TASK TO COMPLETE: In the listing that follows, tally the lines containing "will"; give the count and nothing more.

EXERCISE MATERIAL:
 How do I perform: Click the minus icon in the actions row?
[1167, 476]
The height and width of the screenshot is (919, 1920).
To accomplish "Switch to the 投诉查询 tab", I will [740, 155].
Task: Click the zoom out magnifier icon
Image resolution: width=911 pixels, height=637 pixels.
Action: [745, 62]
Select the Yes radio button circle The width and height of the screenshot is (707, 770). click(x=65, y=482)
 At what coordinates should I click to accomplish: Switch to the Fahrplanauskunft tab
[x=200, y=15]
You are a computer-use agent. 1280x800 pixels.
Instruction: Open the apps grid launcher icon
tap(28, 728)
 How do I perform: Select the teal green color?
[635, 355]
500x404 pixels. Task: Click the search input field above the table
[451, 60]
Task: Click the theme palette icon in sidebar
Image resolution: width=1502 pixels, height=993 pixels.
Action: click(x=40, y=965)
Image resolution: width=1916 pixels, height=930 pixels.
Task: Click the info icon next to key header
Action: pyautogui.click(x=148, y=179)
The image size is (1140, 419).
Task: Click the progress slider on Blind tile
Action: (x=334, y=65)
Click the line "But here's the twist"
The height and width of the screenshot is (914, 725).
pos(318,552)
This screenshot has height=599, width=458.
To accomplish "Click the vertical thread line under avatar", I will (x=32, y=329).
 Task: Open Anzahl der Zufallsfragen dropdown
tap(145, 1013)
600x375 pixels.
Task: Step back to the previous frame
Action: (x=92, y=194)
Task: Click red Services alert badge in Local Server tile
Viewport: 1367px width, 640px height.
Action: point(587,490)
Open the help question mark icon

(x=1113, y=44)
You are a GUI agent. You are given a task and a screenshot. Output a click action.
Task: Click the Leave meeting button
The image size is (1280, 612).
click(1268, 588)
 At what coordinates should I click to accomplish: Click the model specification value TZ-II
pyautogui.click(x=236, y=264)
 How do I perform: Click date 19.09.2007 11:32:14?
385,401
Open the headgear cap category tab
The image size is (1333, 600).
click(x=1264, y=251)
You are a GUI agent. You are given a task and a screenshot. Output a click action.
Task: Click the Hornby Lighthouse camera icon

ANSWER TO THE PROBLEM: 2